By Aman Bagaria
By the end of the third meeting of the Council for Trade Development and Promotion, India had decided to come up with a new approach in the country’s export policy. The change in export policy as has been proposed entails each of the states developing their own export policies with the Centre analysing the said policies and then sharing data on the strengths and weaknesses of them. The Centre could then make recommendations so as to enable the states to take measures to meet these challenges. This is a step towards encouraging cooperative federalism as the Centre works with the States to promote exports.
Progress of states
This being a new and innovative method to promote export in India, the states have not yet taken it up as a viable tool for development. Export policies till date had been within the domain of the Central Government and hence there is a delay in the implementation of the new program. However, almost all states have already submitted their export policies to the Centre for consideration and deliberations, with the exception of states like Goa, Delhi and Sikkim who are starting work on their policies soon. From among the policies that have already been submitted, there exist certain deficiencies which shall soon be corrected. About twelve states have not discussed specifics on the potential growth sectors for the export of services. Uttarakhand and Uttar Pradesh have submitted detailed export policies with emphasis on relevant matters like last-mile connectivity and education for the producers.
Directions to the states
The Centre has come up with this state-centered export policy so as to better achieve its target of obtaining at least 40% of the Gross Domestic Product (GDP) through global trade and half of that from exports. The Union Commerce Ministry has decided that the districts shall be made the operative units for boosting exports and nodal officers would be appointed for each district towards this end. An increase in the exports for individual districts would result in an increase in the total export for each state which would result in an increase in the export of the nation. In pursuance of the new export policies that have been developed by the States, they have identified their champion goods and new products with a high potential. The States were also asked to address five components while drawing up the strategies, which included promotion of services, value addition in goods, promoting organic cultivation, logistics and improved standards and certification and trace-backs.
Support from the centre
The states are now required to improve their export logistics and infrastructure facilities to provide a stimulus to the recognized products. The states have been encouraged to make use of the Ministry’s Trade Infrastructure for Export Scheme (TIES) to fortify their individual export infrastructures. Through the aforementioned scheme, the Centre intends to provide assistance to states for the setting up and upgradation of infrastructure projects to promote export in the long run. To encourage the investment of capital by state utilities, the Ministry has declared that it would make an equal contribution to the export developmental programs. For this purpose, the outlay of the TIES should be increased to 300 crore rupees from the 100 crore that is currently available.
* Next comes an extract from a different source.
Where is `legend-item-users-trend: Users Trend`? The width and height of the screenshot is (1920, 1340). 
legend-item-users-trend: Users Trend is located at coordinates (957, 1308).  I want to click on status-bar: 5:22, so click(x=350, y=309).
In conclusion, the objective of the new policy is to ensure a continuous dialogue with the States and the Union Territories on measures to provide an international trade-enabling environment in the States and to create a framework to make the states active partners in boosting India’s exports. India’s exports have grown over the last year but the imports have grown at a faster rate causing a spike in the trade deficit and hence a boost to the export trade in India is the need of the hour and this is a positive step towards achieving it.